As writers, we must polish the imagery with which we tell our stories so that they can receive the attention they are due.

In my own family’s numerous adoption stories, I seek to find their positive rather than their negative aspects, while not denying nor hiding from that.  It is a reality and so, acceptance is an important part of healing any wounds that have occurred.

I search for the ways in which we have experienced life differently from those who without thought live the inherited version.  As I discover the truths within my own family’s stories, I edit the plot accordingly because the truth has become even more important to me as a result of it’s having been hidden for so long.

I also keep my eye on the philosophical implications of the changes to the experience of having been adopted that reformers and activists seek to make.

That Was Then

The human child requires a period of a year after birth to attain a degree of maturity. The Self or core-being of the infant is not yet separate from that of the mother but psychologically contained within her.
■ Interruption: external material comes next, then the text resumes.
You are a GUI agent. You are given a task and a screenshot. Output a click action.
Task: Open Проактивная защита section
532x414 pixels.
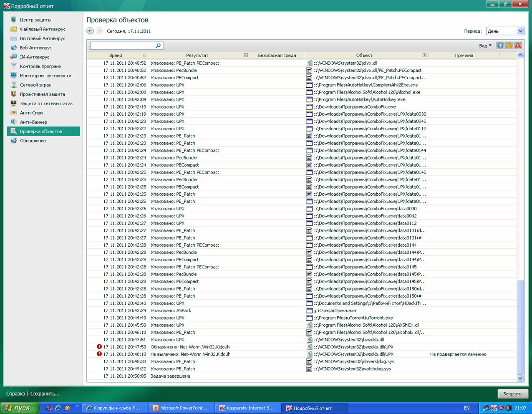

The nature of their relationship is fluid, mother/child/world transcending time and space.  The mother provides a container for the child’s developing ego, just as her womb previously provided a container for the child’s developing physical body.

It is a dual unity – the mother not only acts as the child’s Self, but actually is that Self. An uninterrupted continuum of being within the matrix of the mother is necessary in order for the infant to experience a rightness or wholeness of self from which to begin it’s separation or individuation process.

The continuity and quality of this primal relationship is crucial, and it may set the tone for all subsequent relationships.

~ from The Primal Wound by Nancy Newton Verrier

When my daughter was born in 1973, we were kept separated except for brief reunions in my room.  She was in a nursery the rest of the time and fed a bottle, which damaged the effort to nurse her.

By the time my sons were born in 2001 and 2004, they were in the room with me – the first son almost all of the time and the second son in the nursery briefly each night so I could sleep but it was interesting that we would wake at the same time.

Being returned to the natural mother is better than being handed over to someone else. Any interruption in the continuum of the primal relationship with the mother can result in a lack of trust in the continuity of the goodness and rightness of the child’s environment and of their own self.